# Work task
How many of the lines below contain "American"? Answer with that number alone.

━━━━━━━━━━━━━━━━

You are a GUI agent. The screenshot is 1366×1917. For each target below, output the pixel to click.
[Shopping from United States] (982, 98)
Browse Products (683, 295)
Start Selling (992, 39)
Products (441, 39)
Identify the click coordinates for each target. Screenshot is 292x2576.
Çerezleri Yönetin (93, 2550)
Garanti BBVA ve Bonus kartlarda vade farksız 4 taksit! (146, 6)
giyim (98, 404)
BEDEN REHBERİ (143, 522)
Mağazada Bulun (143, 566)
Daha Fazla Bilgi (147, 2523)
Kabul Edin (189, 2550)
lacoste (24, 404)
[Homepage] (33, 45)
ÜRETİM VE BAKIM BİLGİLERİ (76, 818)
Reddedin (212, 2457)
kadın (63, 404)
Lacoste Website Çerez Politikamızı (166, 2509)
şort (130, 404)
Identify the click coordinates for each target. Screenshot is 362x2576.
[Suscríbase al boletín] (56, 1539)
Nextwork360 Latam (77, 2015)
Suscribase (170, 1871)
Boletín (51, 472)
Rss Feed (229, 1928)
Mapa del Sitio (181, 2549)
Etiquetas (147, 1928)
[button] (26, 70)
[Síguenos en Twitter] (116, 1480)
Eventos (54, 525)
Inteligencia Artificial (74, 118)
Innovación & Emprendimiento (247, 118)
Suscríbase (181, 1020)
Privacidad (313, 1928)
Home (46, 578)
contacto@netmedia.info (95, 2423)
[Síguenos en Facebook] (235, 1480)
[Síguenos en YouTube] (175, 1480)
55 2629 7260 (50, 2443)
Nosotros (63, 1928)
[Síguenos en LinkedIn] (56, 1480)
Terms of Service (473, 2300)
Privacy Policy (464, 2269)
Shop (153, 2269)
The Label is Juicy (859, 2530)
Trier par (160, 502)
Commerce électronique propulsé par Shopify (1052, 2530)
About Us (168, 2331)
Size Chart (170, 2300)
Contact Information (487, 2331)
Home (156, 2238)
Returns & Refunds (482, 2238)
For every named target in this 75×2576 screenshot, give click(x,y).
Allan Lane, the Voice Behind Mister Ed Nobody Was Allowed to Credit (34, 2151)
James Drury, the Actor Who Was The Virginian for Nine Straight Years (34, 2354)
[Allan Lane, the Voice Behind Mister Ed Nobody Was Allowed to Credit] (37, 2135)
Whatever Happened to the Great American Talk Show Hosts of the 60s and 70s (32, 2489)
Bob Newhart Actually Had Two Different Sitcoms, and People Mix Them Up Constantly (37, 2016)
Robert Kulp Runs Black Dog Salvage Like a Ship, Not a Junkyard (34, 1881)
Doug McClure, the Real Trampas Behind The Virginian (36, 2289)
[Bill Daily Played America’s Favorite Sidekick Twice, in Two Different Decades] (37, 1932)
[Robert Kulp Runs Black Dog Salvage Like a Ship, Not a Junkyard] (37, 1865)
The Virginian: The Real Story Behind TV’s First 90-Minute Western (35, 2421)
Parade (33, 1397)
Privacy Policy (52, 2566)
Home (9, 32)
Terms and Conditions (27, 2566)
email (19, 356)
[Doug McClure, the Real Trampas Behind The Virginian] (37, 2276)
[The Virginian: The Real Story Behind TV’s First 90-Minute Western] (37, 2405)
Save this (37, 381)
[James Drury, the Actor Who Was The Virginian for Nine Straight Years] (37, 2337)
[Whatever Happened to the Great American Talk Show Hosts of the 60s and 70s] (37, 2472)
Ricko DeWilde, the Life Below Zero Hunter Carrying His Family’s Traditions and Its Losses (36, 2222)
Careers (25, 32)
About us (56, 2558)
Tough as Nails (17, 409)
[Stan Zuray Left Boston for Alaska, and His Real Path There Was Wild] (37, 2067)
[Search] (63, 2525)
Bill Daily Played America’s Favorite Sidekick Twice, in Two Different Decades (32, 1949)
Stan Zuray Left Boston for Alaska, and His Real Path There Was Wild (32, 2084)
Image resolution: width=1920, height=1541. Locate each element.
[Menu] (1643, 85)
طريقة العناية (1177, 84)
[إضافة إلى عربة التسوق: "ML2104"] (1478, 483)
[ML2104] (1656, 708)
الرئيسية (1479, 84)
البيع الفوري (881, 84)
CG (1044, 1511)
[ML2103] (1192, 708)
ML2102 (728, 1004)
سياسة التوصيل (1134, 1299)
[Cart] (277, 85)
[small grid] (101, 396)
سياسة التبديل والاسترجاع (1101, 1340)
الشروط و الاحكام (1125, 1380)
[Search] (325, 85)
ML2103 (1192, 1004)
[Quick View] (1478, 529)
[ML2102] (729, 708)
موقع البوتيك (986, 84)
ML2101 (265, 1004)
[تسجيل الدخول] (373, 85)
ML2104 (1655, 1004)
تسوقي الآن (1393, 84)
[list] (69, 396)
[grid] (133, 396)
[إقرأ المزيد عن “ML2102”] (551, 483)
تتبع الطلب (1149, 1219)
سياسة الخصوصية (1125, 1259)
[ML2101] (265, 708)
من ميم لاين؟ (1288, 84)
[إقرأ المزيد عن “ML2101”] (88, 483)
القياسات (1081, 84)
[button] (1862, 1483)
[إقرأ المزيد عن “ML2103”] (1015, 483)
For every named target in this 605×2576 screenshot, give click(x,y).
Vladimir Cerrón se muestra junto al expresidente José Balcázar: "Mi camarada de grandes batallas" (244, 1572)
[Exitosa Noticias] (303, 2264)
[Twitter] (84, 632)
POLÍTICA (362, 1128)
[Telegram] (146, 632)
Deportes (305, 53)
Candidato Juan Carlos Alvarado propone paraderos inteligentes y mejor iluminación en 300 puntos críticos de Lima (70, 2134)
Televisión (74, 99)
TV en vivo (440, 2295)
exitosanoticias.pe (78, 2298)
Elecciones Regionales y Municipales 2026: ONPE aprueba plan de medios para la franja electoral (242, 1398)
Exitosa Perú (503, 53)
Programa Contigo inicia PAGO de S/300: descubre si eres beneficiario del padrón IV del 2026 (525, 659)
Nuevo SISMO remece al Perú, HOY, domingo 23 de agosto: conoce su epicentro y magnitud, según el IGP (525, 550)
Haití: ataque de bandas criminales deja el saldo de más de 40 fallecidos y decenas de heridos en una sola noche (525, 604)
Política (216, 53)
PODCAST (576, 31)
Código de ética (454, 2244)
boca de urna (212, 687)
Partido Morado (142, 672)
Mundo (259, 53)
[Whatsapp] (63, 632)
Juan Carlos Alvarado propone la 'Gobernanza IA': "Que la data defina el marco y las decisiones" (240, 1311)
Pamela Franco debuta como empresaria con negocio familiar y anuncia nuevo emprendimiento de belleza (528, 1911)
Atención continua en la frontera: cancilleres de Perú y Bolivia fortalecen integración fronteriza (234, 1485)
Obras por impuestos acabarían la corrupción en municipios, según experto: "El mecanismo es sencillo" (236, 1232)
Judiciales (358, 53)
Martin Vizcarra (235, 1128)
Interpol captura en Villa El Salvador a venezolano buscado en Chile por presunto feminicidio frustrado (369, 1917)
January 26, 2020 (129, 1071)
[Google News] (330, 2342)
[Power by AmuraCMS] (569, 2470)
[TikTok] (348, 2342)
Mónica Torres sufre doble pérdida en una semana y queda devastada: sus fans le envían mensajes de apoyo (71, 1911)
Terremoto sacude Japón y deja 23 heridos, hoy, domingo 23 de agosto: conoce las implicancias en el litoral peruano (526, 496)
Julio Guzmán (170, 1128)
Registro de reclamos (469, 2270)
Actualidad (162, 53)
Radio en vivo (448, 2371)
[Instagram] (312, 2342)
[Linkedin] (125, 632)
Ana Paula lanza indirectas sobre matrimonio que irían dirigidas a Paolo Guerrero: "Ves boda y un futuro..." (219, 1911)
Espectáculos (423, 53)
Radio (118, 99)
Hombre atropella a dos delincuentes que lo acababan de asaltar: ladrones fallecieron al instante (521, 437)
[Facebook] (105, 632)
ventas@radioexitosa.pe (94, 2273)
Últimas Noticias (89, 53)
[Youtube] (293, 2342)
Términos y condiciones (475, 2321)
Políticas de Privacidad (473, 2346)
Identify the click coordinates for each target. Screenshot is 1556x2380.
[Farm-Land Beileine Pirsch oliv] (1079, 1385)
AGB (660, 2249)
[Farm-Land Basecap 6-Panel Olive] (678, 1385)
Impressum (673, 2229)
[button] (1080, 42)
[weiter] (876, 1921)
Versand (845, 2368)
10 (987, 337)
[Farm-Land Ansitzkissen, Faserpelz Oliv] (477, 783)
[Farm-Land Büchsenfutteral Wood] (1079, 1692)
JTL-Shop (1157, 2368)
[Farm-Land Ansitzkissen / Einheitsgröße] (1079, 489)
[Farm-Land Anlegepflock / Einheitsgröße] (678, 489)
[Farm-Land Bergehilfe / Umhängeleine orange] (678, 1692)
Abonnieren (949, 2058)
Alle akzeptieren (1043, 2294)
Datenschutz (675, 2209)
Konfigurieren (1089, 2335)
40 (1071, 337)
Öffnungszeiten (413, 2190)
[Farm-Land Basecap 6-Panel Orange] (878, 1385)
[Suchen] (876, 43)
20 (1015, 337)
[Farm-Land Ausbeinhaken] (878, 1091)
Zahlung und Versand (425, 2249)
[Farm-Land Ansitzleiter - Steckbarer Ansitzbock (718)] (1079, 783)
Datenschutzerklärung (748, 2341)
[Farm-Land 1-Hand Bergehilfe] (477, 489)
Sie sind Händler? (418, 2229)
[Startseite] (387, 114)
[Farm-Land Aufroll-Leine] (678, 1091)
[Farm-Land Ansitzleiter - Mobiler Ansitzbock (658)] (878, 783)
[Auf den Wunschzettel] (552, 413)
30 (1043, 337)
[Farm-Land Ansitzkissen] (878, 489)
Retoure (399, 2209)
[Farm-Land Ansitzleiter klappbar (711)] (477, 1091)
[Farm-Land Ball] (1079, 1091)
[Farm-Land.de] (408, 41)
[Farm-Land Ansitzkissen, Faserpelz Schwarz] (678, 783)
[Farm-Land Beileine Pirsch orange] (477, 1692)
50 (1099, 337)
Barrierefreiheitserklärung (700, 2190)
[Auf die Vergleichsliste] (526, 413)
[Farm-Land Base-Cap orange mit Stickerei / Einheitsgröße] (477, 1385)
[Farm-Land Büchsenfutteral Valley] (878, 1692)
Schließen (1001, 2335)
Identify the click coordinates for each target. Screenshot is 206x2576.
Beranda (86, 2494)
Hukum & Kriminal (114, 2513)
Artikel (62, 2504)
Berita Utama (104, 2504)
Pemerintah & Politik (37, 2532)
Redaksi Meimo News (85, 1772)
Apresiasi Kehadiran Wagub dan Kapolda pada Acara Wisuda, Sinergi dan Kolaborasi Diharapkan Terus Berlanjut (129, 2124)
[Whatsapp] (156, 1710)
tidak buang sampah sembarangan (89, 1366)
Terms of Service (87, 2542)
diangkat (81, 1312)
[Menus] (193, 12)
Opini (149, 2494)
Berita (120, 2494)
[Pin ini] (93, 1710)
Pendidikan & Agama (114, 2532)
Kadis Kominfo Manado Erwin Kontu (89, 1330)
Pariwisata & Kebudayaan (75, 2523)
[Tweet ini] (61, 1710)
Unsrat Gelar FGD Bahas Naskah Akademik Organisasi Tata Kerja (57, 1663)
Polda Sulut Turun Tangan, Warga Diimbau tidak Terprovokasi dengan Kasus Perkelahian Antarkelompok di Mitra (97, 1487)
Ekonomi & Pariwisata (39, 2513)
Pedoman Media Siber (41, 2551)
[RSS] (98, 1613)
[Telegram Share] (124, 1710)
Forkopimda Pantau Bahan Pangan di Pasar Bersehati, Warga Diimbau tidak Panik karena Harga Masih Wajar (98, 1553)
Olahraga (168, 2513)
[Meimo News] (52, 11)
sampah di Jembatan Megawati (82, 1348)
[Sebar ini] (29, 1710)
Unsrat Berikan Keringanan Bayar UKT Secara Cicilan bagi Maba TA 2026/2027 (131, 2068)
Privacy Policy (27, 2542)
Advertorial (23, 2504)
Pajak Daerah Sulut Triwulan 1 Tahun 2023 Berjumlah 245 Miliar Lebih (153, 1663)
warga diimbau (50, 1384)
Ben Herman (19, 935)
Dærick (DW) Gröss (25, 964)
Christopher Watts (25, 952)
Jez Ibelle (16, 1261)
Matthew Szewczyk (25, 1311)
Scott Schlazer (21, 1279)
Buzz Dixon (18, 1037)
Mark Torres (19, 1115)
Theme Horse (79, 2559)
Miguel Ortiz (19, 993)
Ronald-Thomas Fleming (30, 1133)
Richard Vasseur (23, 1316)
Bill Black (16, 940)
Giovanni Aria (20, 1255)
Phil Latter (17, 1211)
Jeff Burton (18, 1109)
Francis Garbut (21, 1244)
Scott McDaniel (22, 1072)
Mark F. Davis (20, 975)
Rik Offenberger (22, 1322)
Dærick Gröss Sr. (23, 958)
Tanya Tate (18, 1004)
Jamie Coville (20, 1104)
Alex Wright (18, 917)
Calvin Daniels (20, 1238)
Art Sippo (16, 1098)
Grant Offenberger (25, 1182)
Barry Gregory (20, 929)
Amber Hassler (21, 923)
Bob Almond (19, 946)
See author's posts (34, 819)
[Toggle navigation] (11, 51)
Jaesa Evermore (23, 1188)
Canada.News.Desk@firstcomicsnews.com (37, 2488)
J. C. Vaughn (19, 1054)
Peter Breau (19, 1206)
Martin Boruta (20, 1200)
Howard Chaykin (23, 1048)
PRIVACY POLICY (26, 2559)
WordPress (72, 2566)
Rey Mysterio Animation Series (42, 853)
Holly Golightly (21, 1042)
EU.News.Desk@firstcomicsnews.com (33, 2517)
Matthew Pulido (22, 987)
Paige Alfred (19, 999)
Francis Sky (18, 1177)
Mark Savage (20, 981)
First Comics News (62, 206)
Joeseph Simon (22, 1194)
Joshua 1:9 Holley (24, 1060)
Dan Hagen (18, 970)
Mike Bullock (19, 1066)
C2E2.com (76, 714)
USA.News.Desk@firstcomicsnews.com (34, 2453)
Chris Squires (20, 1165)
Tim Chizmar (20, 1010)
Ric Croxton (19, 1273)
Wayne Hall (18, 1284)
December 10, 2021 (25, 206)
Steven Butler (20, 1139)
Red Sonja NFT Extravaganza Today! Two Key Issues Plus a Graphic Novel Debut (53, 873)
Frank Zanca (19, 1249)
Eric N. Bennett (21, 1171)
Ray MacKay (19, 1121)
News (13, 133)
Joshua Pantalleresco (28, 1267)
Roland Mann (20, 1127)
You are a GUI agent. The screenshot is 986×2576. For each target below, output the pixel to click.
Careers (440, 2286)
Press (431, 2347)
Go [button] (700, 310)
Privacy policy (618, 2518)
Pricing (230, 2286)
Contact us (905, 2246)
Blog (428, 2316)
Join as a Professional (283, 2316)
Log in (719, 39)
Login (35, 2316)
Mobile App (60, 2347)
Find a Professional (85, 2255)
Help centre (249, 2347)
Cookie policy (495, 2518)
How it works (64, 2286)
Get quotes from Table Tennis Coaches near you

━━━━━━━━━━━━━━━━

# Answer below
2